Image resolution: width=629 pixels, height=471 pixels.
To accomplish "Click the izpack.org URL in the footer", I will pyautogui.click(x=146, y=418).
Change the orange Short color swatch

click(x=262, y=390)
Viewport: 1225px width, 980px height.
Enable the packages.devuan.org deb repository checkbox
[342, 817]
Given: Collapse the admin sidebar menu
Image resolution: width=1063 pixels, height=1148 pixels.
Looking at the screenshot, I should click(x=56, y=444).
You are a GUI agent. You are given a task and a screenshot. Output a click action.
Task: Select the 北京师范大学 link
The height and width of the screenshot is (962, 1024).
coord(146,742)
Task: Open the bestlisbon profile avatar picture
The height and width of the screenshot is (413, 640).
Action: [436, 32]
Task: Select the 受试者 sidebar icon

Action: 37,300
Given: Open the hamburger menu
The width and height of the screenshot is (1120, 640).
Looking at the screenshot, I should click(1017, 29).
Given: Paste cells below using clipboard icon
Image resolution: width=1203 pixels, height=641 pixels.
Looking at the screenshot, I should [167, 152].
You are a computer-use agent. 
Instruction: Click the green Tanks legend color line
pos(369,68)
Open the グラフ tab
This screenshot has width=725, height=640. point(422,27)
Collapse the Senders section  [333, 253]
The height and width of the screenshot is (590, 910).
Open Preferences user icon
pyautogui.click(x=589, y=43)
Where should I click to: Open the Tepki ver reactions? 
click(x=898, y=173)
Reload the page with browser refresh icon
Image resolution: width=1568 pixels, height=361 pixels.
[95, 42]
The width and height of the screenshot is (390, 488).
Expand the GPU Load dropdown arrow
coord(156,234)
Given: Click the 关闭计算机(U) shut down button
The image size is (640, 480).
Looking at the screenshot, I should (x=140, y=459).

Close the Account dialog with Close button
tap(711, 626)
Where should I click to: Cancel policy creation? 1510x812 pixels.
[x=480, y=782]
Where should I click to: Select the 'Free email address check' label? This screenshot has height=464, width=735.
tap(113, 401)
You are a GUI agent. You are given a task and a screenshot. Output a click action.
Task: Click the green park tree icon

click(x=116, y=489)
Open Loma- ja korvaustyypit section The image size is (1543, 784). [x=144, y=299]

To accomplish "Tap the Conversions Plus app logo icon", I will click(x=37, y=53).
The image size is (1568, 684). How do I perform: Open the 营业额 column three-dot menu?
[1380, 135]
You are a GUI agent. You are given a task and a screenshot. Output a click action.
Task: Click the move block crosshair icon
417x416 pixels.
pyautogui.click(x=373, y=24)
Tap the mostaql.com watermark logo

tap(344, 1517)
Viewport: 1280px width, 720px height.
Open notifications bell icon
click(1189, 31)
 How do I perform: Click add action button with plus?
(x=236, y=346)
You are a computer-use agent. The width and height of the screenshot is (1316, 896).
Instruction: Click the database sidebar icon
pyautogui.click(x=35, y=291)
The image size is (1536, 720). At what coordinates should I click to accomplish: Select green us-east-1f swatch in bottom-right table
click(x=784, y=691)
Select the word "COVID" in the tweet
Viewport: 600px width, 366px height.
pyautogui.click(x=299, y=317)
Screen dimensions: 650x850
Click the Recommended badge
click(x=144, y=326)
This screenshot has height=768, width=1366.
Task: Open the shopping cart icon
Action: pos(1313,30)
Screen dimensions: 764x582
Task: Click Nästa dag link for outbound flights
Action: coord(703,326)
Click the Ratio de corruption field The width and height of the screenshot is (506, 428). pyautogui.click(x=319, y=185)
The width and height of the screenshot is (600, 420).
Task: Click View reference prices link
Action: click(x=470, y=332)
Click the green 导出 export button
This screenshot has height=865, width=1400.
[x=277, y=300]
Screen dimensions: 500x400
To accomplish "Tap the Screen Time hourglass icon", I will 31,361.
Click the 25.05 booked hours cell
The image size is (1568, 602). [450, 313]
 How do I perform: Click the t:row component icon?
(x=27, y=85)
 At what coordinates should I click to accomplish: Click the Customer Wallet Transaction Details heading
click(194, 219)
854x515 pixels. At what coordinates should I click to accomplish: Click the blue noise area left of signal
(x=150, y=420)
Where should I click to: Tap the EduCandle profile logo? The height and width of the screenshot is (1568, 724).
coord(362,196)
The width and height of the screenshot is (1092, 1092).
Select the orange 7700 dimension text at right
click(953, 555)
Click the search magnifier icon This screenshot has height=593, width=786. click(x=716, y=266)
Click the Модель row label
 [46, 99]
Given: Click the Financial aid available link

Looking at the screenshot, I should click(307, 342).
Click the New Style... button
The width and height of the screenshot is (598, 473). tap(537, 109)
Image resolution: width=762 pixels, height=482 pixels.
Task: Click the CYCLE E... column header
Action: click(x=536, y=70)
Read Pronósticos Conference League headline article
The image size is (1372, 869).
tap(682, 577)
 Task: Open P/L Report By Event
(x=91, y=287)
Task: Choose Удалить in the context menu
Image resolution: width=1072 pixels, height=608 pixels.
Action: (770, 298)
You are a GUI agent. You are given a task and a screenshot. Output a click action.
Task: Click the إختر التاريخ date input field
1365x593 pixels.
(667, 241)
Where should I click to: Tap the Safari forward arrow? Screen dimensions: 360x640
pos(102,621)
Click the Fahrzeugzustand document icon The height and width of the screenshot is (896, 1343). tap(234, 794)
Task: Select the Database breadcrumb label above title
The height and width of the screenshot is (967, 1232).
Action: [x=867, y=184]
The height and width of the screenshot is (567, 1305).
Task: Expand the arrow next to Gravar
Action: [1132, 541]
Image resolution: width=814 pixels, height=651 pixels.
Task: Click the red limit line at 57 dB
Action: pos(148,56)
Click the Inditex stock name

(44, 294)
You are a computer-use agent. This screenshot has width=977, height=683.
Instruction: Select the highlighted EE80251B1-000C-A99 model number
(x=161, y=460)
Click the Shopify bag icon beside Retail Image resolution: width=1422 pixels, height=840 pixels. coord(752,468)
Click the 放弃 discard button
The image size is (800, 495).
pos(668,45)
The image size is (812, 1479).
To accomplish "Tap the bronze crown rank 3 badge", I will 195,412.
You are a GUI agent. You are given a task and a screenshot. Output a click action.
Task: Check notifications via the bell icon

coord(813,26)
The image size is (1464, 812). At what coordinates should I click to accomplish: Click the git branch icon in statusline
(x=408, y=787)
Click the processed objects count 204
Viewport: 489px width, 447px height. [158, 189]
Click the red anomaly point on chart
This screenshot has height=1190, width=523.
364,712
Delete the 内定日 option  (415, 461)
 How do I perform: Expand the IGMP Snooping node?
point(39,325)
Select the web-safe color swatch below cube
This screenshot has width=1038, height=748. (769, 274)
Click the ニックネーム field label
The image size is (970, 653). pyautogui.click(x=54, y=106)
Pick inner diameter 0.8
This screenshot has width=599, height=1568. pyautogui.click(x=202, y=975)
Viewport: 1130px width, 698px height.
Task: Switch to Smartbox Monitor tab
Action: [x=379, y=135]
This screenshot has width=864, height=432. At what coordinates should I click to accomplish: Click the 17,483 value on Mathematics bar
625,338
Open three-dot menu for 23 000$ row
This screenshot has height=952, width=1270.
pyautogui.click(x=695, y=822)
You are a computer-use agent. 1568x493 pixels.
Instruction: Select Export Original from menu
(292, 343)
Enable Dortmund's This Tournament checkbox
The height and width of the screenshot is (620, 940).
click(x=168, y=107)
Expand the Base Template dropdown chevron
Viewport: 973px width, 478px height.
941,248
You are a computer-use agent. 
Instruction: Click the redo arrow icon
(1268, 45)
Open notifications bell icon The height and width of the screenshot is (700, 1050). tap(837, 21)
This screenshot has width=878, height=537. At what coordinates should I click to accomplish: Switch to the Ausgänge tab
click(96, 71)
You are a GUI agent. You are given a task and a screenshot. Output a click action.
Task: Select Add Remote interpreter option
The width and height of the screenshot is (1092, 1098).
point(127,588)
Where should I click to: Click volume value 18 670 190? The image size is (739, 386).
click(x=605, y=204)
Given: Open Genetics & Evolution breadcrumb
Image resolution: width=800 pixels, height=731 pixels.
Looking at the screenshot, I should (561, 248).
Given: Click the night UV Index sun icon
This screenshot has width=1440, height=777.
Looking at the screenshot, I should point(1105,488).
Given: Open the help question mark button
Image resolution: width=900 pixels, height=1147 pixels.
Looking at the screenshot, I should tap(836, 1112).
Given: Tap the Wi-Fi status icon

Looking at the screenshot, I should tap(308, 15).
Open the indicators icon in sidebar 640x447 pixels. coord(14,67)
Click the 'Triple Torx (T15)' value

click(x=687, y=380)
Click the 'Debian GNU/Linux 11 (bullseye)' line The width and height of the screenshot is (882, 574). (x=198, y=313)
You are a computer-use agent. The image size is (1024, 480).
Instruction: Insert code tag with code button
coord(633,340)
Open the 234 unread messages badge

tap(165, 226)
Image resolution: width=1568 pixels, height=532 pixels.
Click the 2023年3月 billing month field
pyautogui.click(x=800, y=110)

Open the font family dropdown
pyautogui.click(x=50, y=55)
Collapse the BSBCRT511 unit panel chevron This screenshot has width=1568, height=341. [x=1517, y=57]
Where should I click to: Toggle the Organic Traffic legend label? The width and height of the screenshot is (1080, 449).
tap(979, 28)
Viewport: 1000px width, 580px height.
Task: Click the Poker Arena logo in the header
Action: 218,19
• • • •
[Exercise details]
Look through the entries and find each line that has the string "section". Copy those lines.

[Response box]
Collapse the Senders section  [333, 253]
Open Loma- ja korvaustyypit section The image size is (1543, 784). [x=144, y=299]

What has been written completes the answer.